'Hell falling': Palestinians in Rafah recount horror of Israeli strikes
Majed al-Afifi was just 40 days old when he was killed, his uncle told AFP in Rafah where Israeli forces bombed multiple homes.
"We heard the bombing without warning," said Said al-Hams, 26, in Rafah refugee camp.
His nephew, a twin, "was born exactly 40 days ago and was killed", while their mother was wounded.
The newborn is among around 100 people killed by Israeli forces overnight in Rafah, according to the health ministry in Gaza.
Dozens of Israeli strikes pounded Rafah, where some 1.4 million people have sought refuge since Israel began its military offensive on the besieged enclave on 7 October and ordered people to move south as it bombed northern and central Gaza.

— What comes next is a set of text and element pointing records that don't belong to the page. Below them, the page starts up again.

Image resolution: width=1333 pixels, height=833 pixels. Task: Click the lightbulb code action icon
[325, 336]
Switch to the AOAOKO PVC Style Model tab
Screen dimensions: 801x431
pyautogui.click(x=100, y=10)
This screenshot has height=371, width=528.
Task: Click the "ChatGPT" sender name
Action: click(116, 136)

While there was jubilation in Israel over the liberation of the two hostages on Monday, in Rafah people recounted a fearful night.
"The situation was hell," said Abu Suhaib, who was sleeping dozens of metres from where Israeli forces struck.
"We heard the sound of explosions, like hell falling down on civilians," he told AFP.
The 28-year-old said he heard warplanes firing, shooting and a helicopter landing.
A massive pile of rubble stands where multiple buildings were flattened by Israeli strikes, beside the remains of a four-storey house.
Witnesses said the residents of the house fled two months ago, after the Israeli military warned them it would be bombed.
The aerial bombardment also left five vast craters, at least 10 metres wide and five metres deep, an AFP journalist said.
"I can't tell you how we survived the night," said Abu Abdullah al-Qadi, who was woken by the sound of shooting.
"They killed my cousin, they killed a lot of people with strikes," he told AFP, as dozens gathered by the destroyed buildings.
"They stormed this building and it appears that they freed prisoners - and then they bombed it," said Qadi.
"They bombed all the houses next to it," he added.
The refugee camp sits in the heart of Rafah, where over one million people gathered after following Israeli orders to flee other parts of Gaza.
Despite mounting international alarm at a possible ground invasion of the city, Israeli Prime Minister Benjamin Netanyahu vowed on Monday that "continued military pressure" is the only way to free all captives.
Palestinian militants seized about 250 captives during their October 7 attack on southern Israel. Israel says around 130 were still in Gaza, though 29 are thought to be dead.
The relentless offensive by Israel has killed at least 28,340 people in Gaza, mostly women and children, according to the latest health ministry toll.
Fearing an onslaught by ground forces, dozens of families already displaced by the war started packing up their scant belongings on Monday.
"It was a terrifying night," said Alaa Mohammed, from northern Gaza, dismantling a tent in western Rafah.
"What happened at night foreshadows something big happening in Rafah. It seems that the Israeli army will enter Rafah as they announced," said the 42-year-old.
The family is planning on travelling to the Deir al-Balah area of central Gaza, an earlier focus for Israeli troops after they destroyed swathes of the north.
Mohammed started gathering their blankets and mattresses, after a sleepless night, while relatives went in search of transport.
"A lot of families around me undid their tents like us," he said.
"I hope we can find a car or a truck. We called more than one driver we know, but all of them are busy."